TL;DR: Each of Linux 2.6.39, 3.6 and 4.0 brings notable performance improvements for the IPv4 route lookup process.

In a previous article, I explained how Linux implements an IPv4 routing table with compressed tries to offer excellent lookup times. The following graph shows the performance progression of Linux through history:

IPv4 route lookup performance
Route lookup times for various Linux kernel versions. Lookup is done on a table with 500,000 routes. Notable performance improvements are highlighted.

Two scenarios are tested:

  • 500,000 routes extracted from an Internet router (half of them are /24), and
  • 500,000 host routes (/32) tightly packed in 4 distinct subnets.

All kernels are compiled with GCC 4.9 (from Debian Jessie). This version is able to compile older kernels1 as well as current ones. The kernel configuration used is the default one with CONFIG_SMP and CONFIG_IP_MULTIPLE_TABLES options enabled (however, no IP rules are used). Some other unrelated options are enabled to be able to boot them in a virtual machine and run the benchmark.

The measurements are done in a virtual machine with one vCPU2. The host is an Intel Core i5-4670K and the CPU governor was set to “performance”. The benchmark is single-threaded. Implemented as a kernel module, it calls fib_lookup() with various destinations in 100,000 timed iterations and keeps the median. Timings of individual runs are computed from the TSC (and converted to nanoseconds by assuming a constant clock).
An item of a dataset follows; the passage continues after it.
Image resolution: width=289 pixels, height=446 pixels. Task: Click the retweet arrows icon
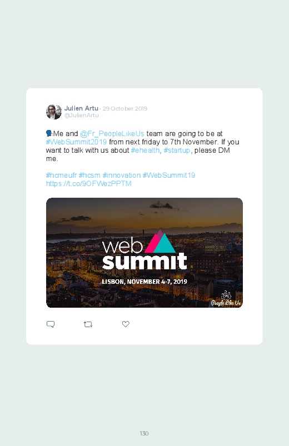click(88, 324)
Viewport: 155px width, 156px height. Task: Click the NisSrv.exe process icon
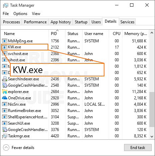(x=5, y=104)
The following kernel versions bring a notable performance improvement:

  • In Linux 2.6.39, commit 3630b7c050d9, David Miller removes the hash-based routing table implementation to switch to the LPC-trie implementation (available since Linux 2.6.13 as a compile-time option). This brings a small regression for the scenario with many host routes but boosts the performance for the general case.
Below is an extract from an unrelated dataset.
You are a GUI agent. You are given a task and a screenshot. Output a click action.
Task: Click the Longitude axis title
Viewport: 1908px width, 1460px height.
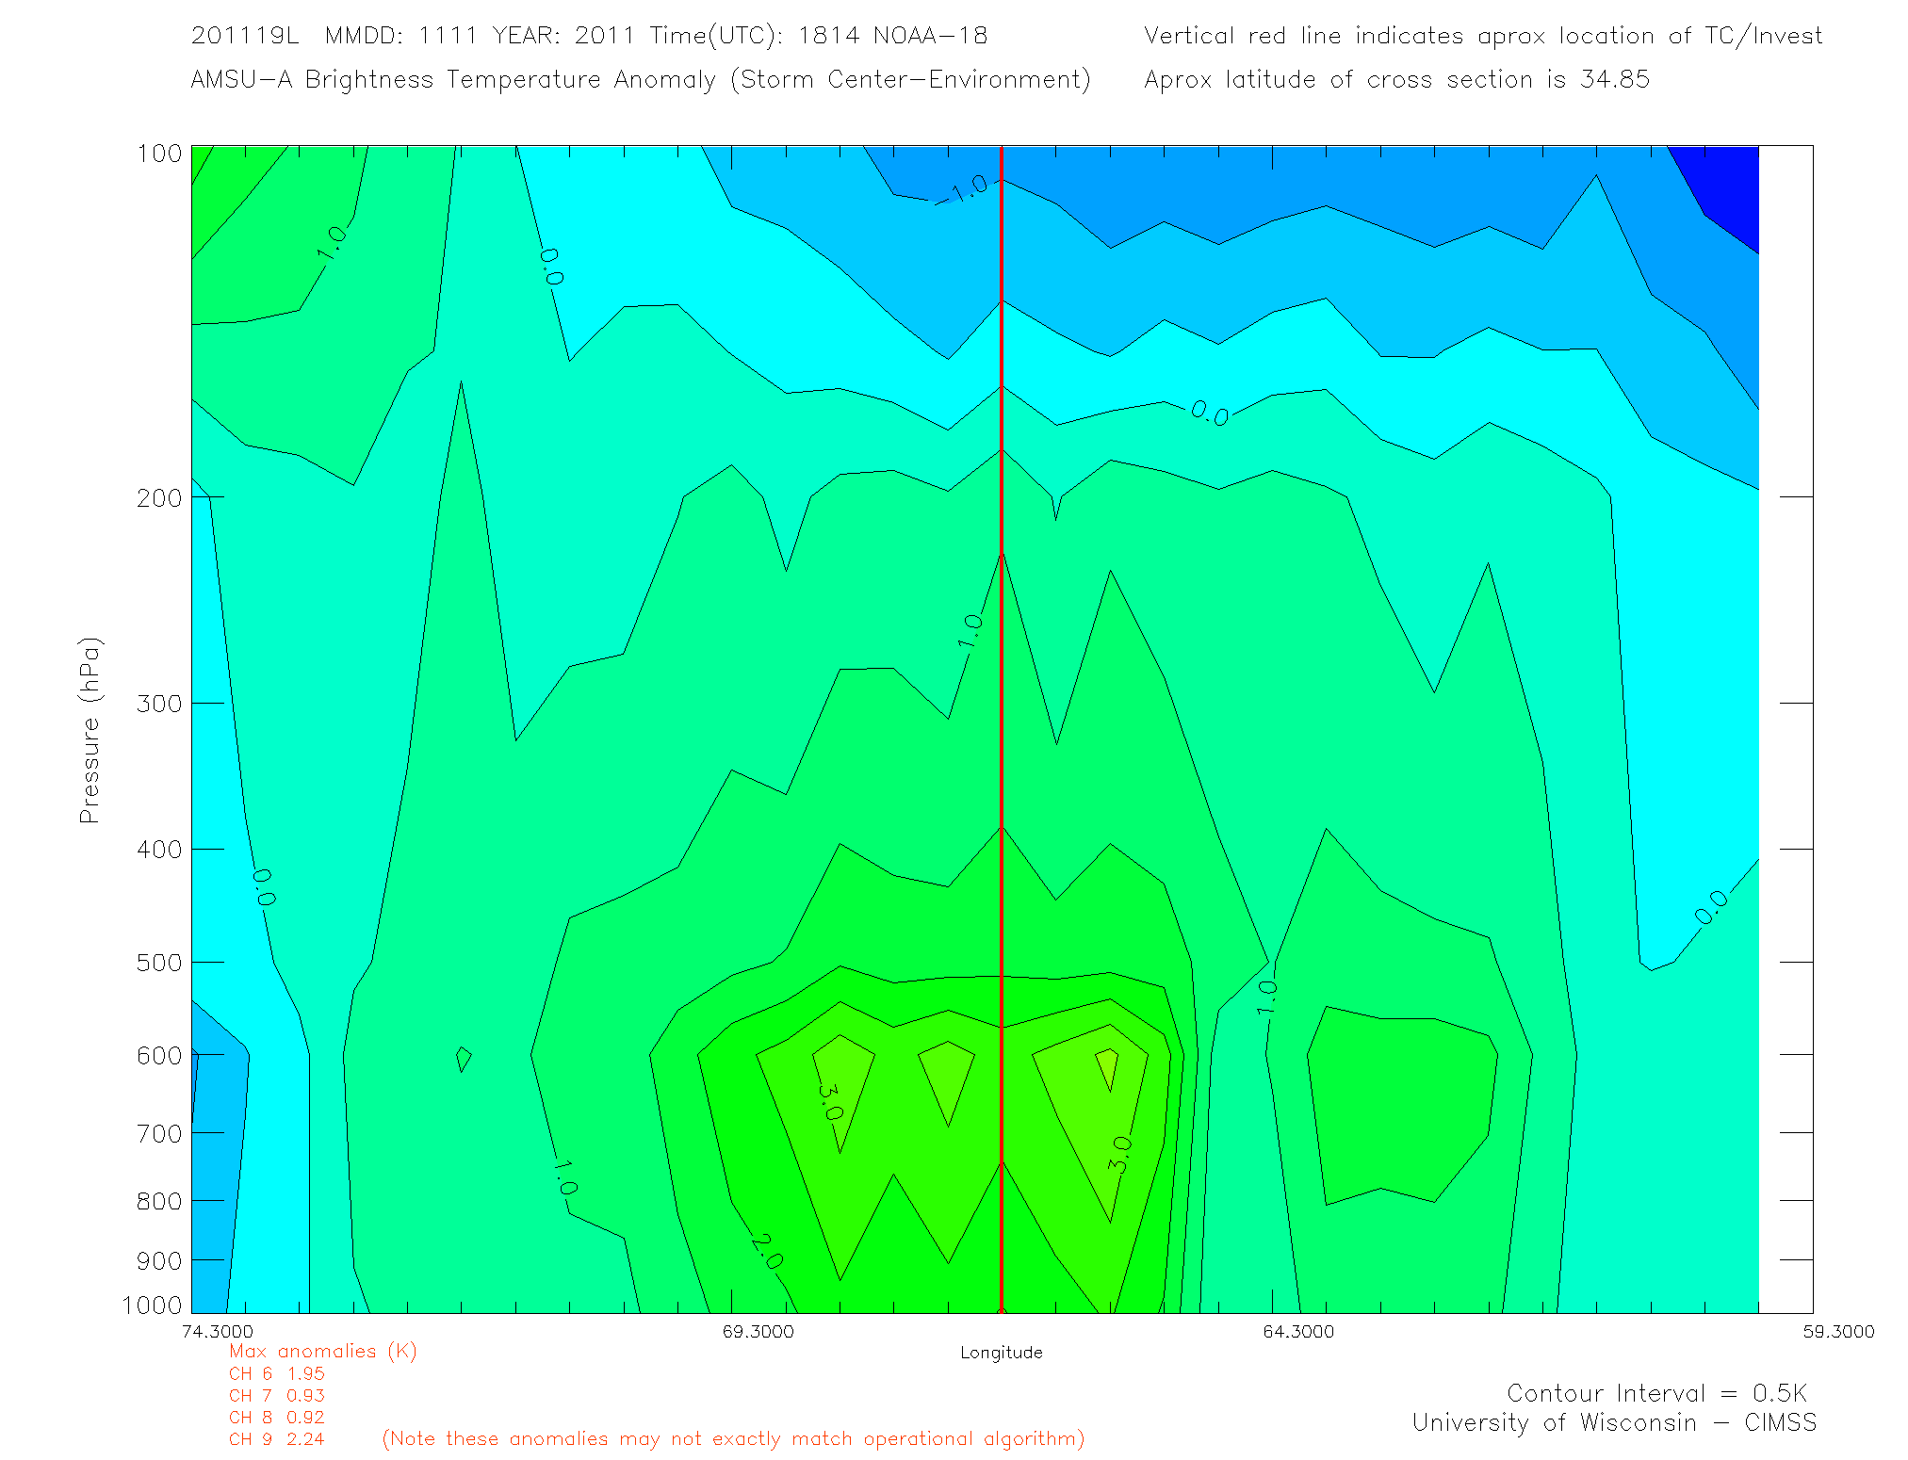[1001, 1353]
  • In Linux 3.0, commit 281dc5c5ec0f, the improvement is not related to the network subsystem. Linus Torvalds disables the compiler size-optimization from the default configuration. It was believed that optimizing for size would help keeping the instruction cache efficient. However, compilers generated under-performing code on x86 when this option was enabled.

  • In Linux 3.6, commit f4530fa574df, David Miller adds an optimization to not evaluate IP rules when they are left unconfigured. From this point, the use of the CONFIG_IP_MULTIPLE_TABLES option doesn’t impact the performances unless some IP rules are configured. This version also removes the route cache (commit 5e9965c15ba8). However, this has no effect on the benchmark as it directly calls fib_lookup() which doesn’t involve the cache.

  • In Linux 4.0, notably commit 9f9e636d4f89, Alexander Duyck adds several optimizations to the trie lookup algorithm. It really pays off!

  • In Linux 4.1, commit 0ddcf43d5d4a, Alexander Duyck collapses the local and main tables when no specific IP rules are configured. For non-local traffic, both those tables were looked up.

  1. Compiling old kernels with an updated userland may still require some small patches

  2. The kernels are compiled with the CONFIG_SMP option to use the hierarchical RCU and activate more of the same code paths as actual routers. However, progress on parallelism are left unnoticed.